● **Extracted records**
****************************************

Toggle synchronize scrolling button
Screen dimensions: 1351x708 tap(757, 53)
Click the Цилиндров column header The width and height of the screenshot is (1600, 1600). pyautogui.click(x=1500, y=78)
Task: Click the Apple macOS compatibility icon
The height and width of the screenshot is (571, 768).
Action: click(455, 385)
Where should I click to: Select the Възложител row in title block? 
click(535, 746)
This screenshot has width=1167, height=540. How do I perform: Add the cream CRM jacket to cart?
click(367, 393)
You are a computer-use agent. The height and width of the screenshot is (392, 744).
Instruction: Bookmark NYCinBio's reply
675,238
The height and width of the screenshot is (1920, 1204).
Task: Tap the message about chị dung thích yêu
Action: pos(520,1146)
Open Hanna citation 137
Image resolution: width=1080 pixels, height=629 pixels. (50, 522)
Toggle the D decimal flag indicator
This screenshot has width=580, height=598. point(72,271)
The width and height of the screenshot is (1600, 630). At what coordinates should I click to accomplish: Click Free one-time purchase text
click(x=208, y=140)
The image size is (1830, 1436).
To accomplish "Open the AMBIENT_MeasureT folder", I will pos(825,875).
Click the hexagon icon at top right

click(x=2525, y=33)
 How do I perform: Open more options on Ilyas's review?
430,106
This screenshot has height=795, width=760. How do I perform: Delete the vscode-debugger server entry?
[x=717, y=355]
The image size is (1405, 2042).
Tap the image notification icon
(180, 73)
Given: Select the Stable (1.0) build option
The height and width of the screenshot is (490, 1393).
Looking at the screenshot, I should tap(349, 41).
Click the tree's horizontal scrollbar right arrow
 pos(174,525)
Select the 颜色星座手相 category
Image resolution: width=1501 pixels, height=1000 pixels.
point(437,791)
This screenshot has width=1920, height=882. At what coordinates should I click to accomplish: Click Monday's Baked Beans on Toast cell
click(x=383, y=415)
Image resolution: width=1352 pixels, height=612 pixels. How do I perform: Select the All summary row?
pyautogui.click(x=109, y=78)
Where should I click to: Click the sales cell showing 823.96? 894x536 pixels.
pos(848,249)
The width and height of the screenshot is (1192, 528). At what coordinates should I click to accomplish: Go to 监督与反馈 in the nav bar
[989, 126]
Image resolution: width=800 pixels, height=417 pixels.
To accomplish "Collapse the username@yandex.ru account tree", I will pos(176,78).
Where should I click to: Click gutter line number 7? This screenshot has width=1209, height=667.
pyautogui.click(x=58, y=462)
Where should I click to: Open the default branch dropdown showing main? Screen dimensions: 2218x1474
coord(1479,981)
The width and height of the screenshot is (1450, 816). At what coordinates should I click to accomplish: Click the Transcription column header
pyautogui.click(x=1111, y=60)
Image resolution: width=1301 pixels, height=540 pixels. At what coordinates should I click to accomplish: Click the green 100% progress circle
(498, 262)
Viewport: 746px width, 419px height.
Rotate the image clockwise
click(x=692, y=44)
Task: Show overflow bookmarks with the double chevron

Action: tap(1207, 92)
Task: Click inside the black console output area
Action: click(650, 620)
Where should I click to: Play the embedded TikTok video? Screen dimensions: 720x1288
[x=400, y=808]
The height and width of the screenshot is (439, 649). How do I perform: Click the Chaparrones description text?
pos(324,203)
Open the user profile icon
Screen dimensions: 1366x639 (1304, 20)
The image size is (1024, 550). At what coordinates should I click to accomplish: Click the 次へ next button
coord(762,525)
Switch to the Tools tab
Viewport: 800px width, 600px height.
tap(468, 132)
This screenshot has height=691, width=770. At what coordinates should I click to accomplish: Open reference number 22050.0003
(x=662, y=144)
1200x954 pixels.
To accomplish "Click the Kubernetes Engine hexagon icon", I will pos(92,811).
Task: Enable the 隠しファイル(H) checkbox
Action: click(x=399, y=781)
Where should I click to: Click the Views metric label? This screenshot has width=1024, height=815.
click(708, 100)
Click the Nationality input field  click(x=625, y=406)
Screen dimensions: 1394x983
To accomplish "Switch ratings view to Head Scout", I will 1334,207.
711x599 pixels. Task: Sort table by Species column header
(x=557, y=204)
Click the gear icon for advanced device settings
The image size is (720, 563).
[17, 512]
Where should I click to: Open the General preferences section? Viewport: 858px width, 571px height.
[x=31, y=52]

****************************************

● **Aim of the task**
Print the records above exactly as they appear, from the line containing "Click the Цилиндров" through the line containing "Action: click(455, 385)", with both of those lines included.

● **Task solution**
Click the Цилиндров column header The width and height of the screenshot is (1600, 1600). pyautogui.click(x=1500, y=78)
Task: Click the Apple macOS compatibility icon
The height and width of the screenshot is (571, 768).
Action: click(455, 385)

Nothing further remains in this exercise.